- EXERCISE INSTRUCTIONS: Return the article below on Rob Halford's memoir word for word, from its headline through its final sentence.

- EXCERPTED PASSAGE:
Judas Priest’s Rob Halford on public-sex arrest: ‘I’ve f–ked up!’
Judas Priest singer Rob Halford once took a law-breaking walk on the wild side that could have ended his career.
The gay, leather-loving singer reveals in his “totally candid” memoir — “Confess: The Autobiography,” out Tuesday — that California cops covered up for his long-ago arrest for “public indecency” at a Venice Beach restroom.
In a book excerpt from Rolling Stone, the heavy-metal legend also relates a tasty affair from the early 1990s, when a then-closeted Halford would head to Camp Pendleton in California for threeways with a bisexual Marine sergeant and his wife — the only woman Halford says he has ever had sex with.
“Once the door was shut, we would go at it for hours,” Halford, now 69, writes of their hookups in his new torrid tome. “I’d leave there more exhausted than if I’d been for a gym workout.” He adds that he was “far more interested” in the man and that his “heart wasn’t in it” as far as having sex with the wife, although she was “a lovely, beautiful woman, with a perfect body.”
But the self-proclaimed “metal god” also got his kicks in other more lurid places. Halford recalls taking a mountain-bike ride in early 1992 — not long before he first left the band — and swinging by “a notorious men’s washroom” in Venice Beach, where he “decided to stop off and try my luck.”

- RECORDED DATA:
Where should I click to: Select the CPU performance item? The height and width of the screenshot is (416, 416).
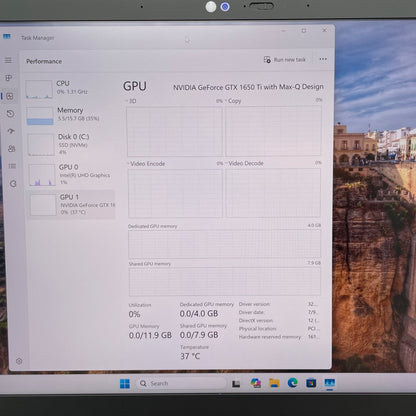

* * *

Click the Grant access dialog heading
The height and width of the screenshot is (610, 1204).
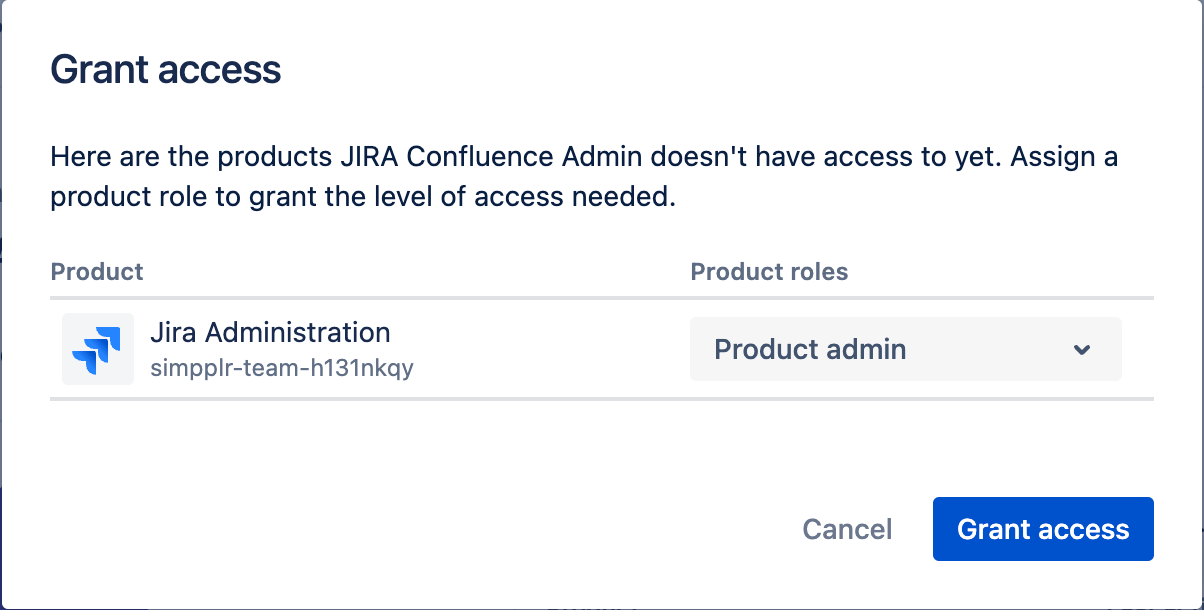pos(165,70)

--

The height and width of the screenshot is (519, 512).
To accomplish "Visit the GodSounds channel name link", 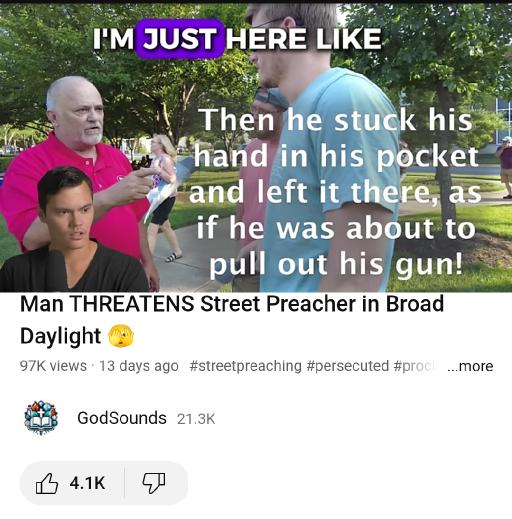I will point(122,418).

- WRITTEN ANSWER:
Judas Priest’s Rob Halford on public-sex arrest: ‘I’ve f–ked up!’
Judas Priest singer Rob Halford once took a law-breaking walk on the wild side that could have ended his career.
The gay, leather-loving singer reveals in his “totally candid” memoir — “Confess: The Autobiography,” out Tuesday — that California cops covered up for his long-ago arrest for “public indecency” at a Venice Beach restroom.
In a book excerpt from Rolling Stone, the heavy-metal legend also relates a tasty affair from the early 1990s, when a then-closeted Halford would head to Camp Pendleton in California for threeways with a bisexual Marine sergeant and his wife — the only woman Halford says he has ever had sex with.
“Once the door was shut, we would go at it for hours,” Halford, now 69, writes of their hookups in his new torrid tome. “I’d leave there more exhausted than if I’d been for a gym workout.” He adds that he was “far more interested” in the man and that his “heart wasn’t in it” as far as having sex with the wife, although she was “a lovely, beautiful woman, with a perfect body.”
But the self-proclaimed “metal god” also got his kicks in other more lurid places. Halford recalls taking a mountain-bike ride in early 1992 — not long before he first left the band — and swinging by “a notorious men’s washroom” in Venice Beach, where he “decided to stop off and try my luck.”